“Bullsh*t!” stormed Hisham. “It’s not worth it. No amount of money is worth this crap!” he cried as he slammed a stack of files on his table.
I then spent the next 10 minutes listening to him rant about how much his boss was stressing him out. Hisham’s diatribe got so vitriolic that he began stressing me out, too; nothing that a few cycles of karate-breathing couldn’t handle, though. When he was done, he stormed out of the office, none too pleased that he was unable to solicit the expected response – whatever that might have been – from me. It wasn’t that I did not empathise with him. I did. But at that point, there was nothing I could have said to him that would have done any good. So, what was the point?
Stressed? Really? Let’s think about this for a moment. Two things come to mind: Either he lacks the competence for the job, or he feels that his workload is not commensurate to his compensation package.
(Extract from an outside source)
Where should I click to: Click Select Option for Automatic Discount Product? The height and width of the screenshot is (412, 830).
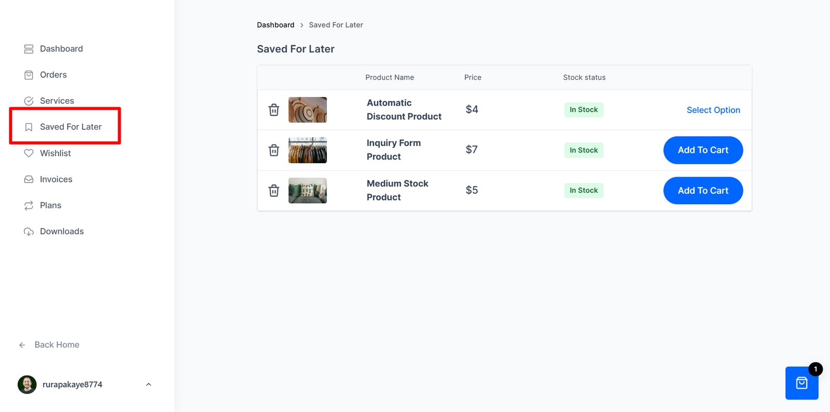(x=713, y=110)
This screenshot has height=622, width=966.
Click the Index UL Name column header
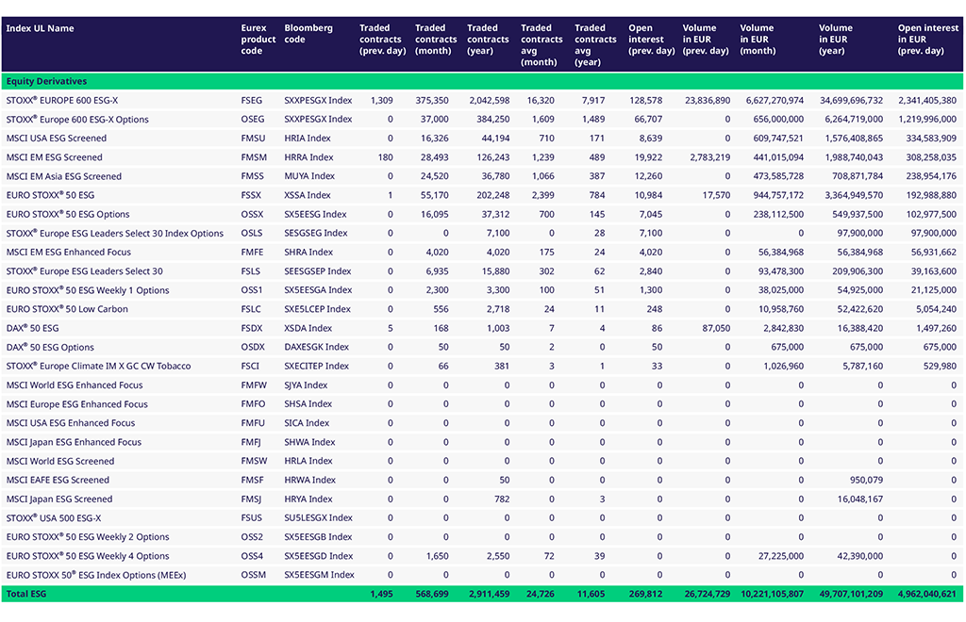pos(40,28)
Of course, there’s no of finding out which one is the culprit, at least, not without offending him. So I sat there and continued my karate-breathing while waiting for him to cool-off and come back.
“It’s really not worth it. No matter how you look at it” Hisham tried to explain when he finally returned to his desk. He was obviously much calmer than he had been 10 minutes ago. “I mean, there’s only so much a person can do. I’m not Superman. I’ve never made myself out to be one” he continued.
“All we can do is our best, Hisham. Beyond that…” I offered.
“Try explaining that to the fire-breathing dragon in there” said Hisham, referring to his boss.
Finally, we managed to get down to business. When I left Hsham, I could not help but think that perhaps he was over-reacting to the demands made by his fire-breathing dragon. After all, I do know he is getting paid well over RM10K a month. So, what was his problem? For that kind of money, my boss could be slinging abuses at me until Singapore actually treated Malaysia like a sovereign state and I wouldn’t be any worse for the privilege.
If I sound judgemental, then it’s probably because I am being judgemental. I guess for Hisham, the pain of the stress is just more than the pleasure of receiving over RM10K every month. I guess we come from two very different places. And to be fair, this doesn’t make him worse than me; only different.
Not too long ago, if someone had given me RM10, my first question would have been: “Who do I have to kill?” And I meant that quite literally! Things were that bad at the time. I guess the pain of being poor still registers too vividly in my mind. Being poor is still worse than being verbally abused or stressed-out.
But of course, my going price isn’t RM10 anymore.